I love to see my children learn, they are like little sponges. Sophia, our 4 year-old, will diligently repeat every new word we teach her sometimes with her own pronunciation. This is quite an exercise for her as we are teaching her to speak words in two languages. She is great with one or two syllable words but has more difficulty with anything larger. So chocolate, becomes “chocate” and so forth.
There is however one advantage she has over us: she learning most things anew. At this point she is only learning while we adults are doing a whole lot of unlearning while attempting to learn new things. In an age where is information is so readily accessible, true learning requires a good amount of un-learning first. Let me explain. While we have a tremendous capacity to process (or digest which is a more humane way of seeing this process) information, most of it does not really stay with us. There is only a limited amount of information, skills and habits we can retain and use on a day-to-day basis. Thus, in order to truly learn something new we must first let go of the old.

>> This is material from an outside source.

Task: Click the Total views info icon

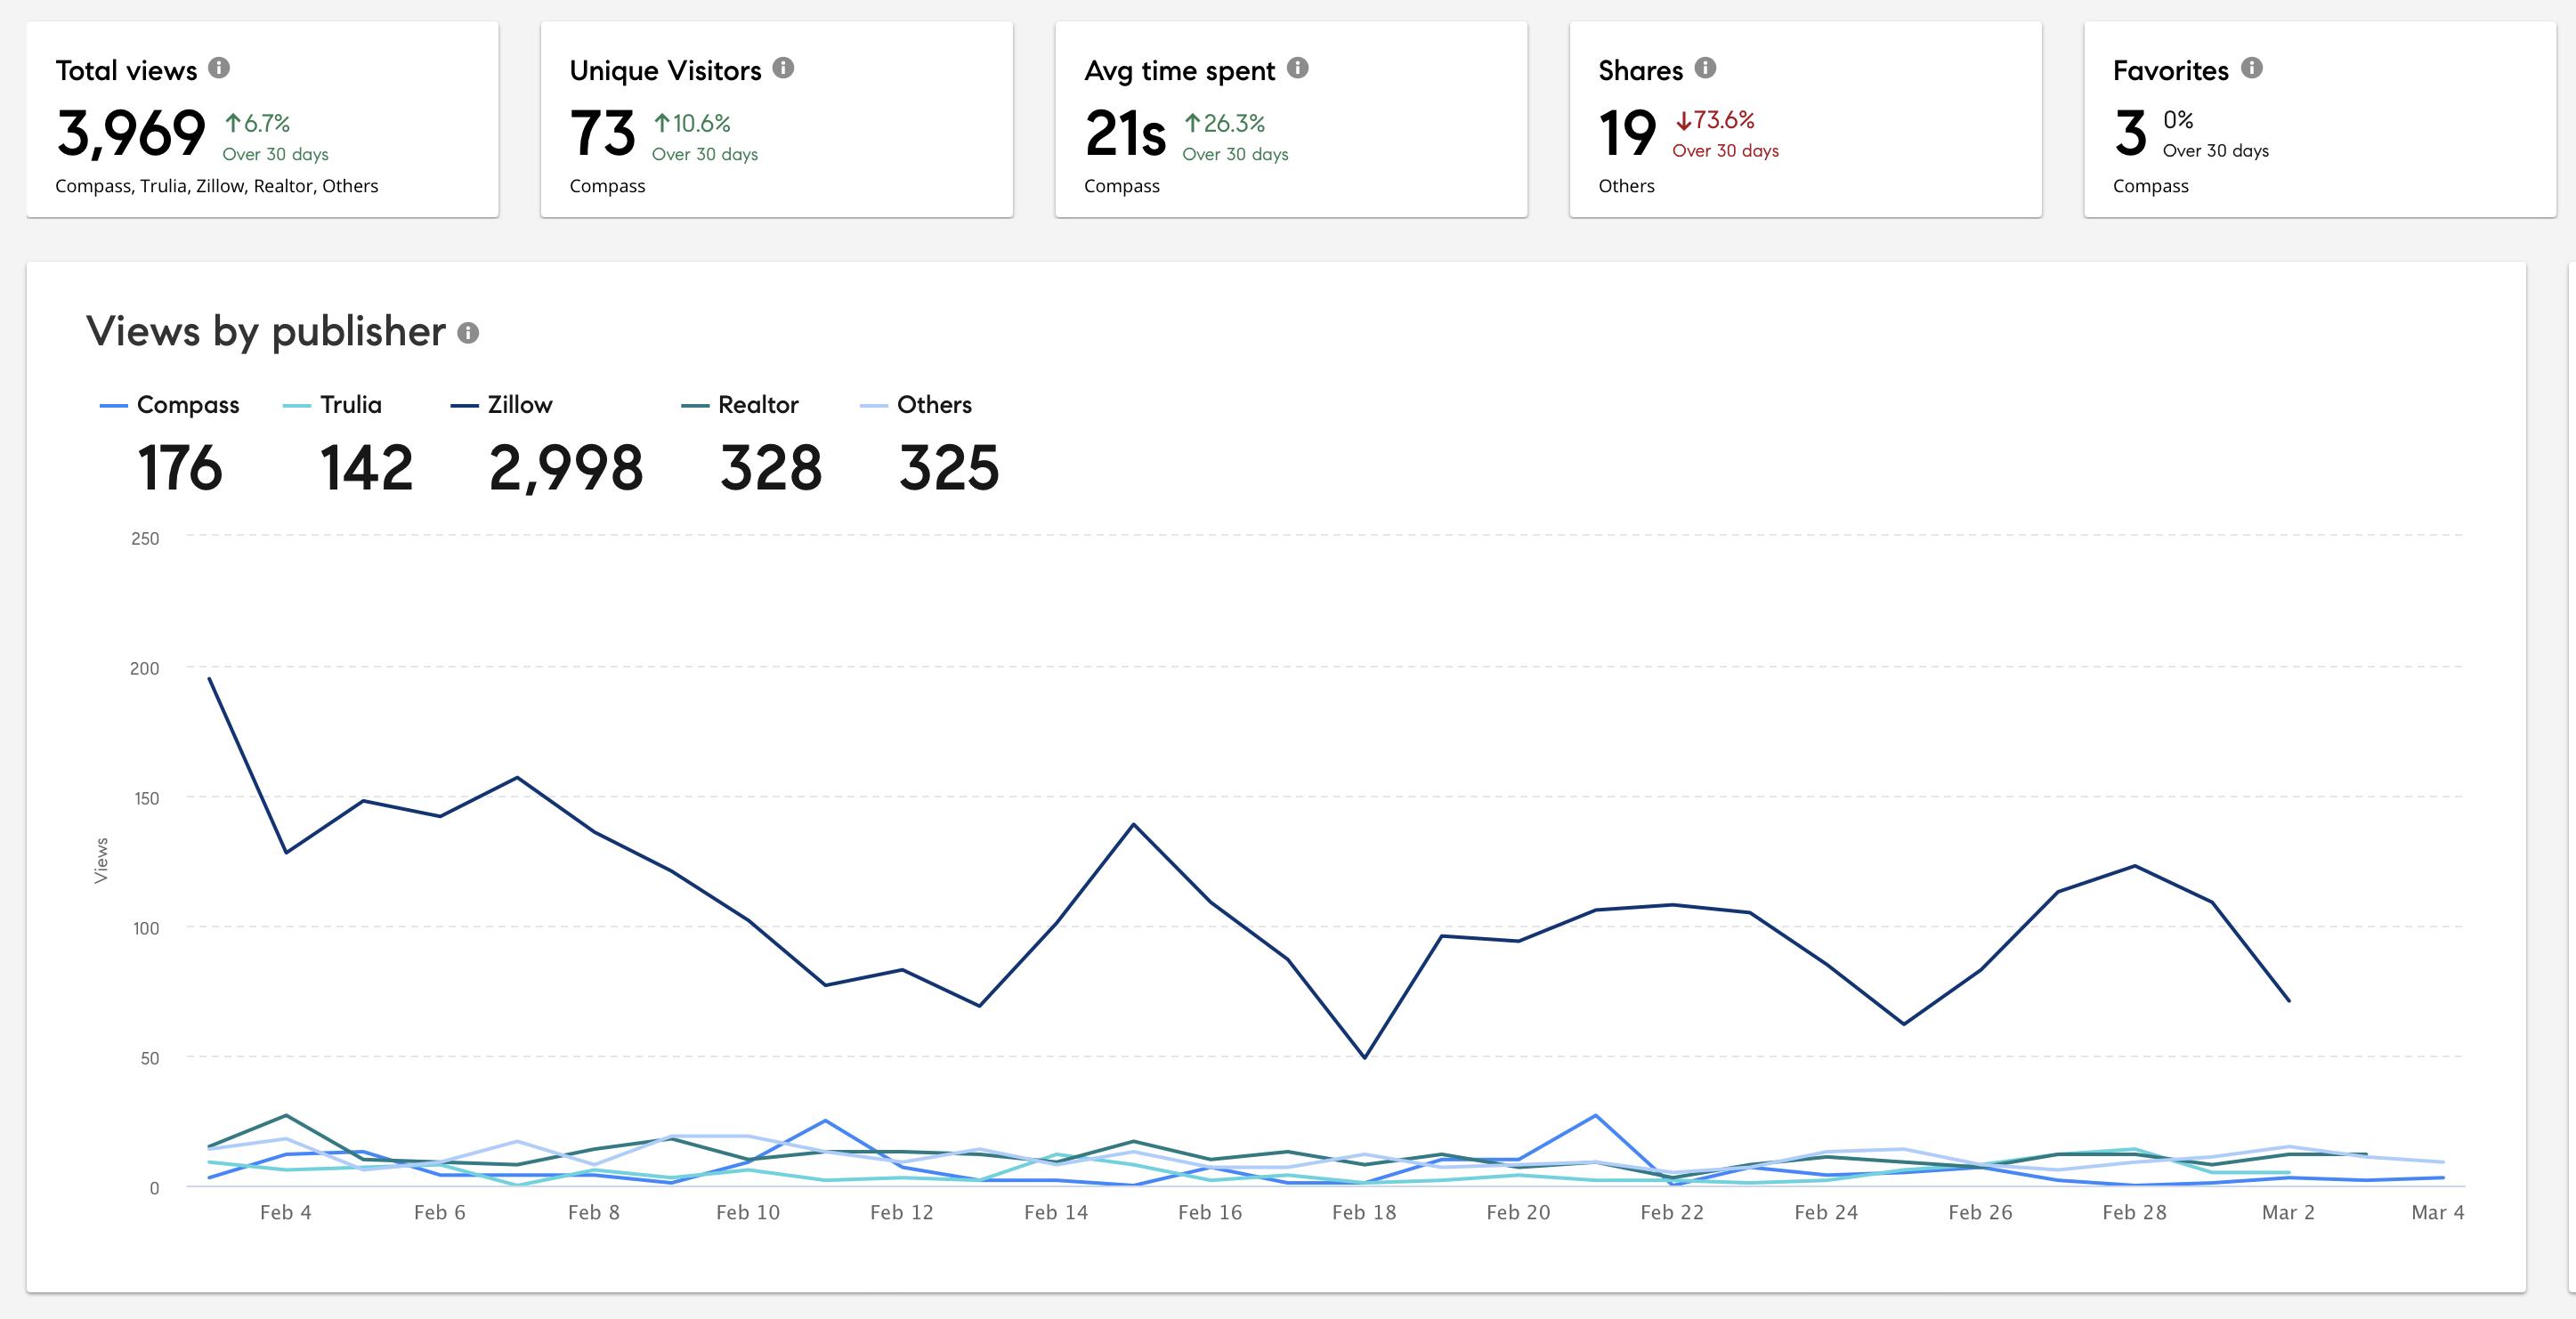Action: [x=219, y=68]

This season has been on of unlearning for me. As I worked in business for over a decade (and got a MBA along the way), I am now starting to un-learn the business mindset. While this may not be evident to many, many business practices are grossly incompatible with the spiritual life. Ideas like efficiency, expediency, drive for success, pursuit of profit now have to be re-evaluated if not thrown away altogether. Not that they are intrinsically evil, yet an unquestioning adoption of them can be deadly to the soul. One remarkable new concept is the idea that the best things are formed slowly through time which is completely at odds with a culture that drives for speed and instant results.
Another unlearning I am going through is the idea that it is best to lead life and make decisions through reason. This is a hard one to let go. While I always recognized the role of the Spirit in life major decisions, my main default was reason and rationality. A cool, well articulated argument was always to be preferred over an emotion-filled plea. Through years, I learned to suppress and ignore emotions in the altar of reason. To go through life thinking that it was all about making the right choices that only can be arrived through by careful reasoning and deliberation. I am learning that the Spiritual way is altogether different and a lot less by ideas an a lot more by feelings and hunches.
From the beginning, I suspected that the most important aspect of this time would be what God would be doing in me. That is, it would not be about what I learned but what I was to become. Part of becoming is slow, long and arduous process of un-learning.
The biggest aim of the Spiritual life is not success, knowledge or even wisdom but discernment. Yet, how can we discern if our very mindset is bent on suppressing the very channels God wants to speak to us through. Do we have ears to listen to what the Spirit is saying? May our emotions, reasoning, and all our senses be open to capture the wind of the Spirit?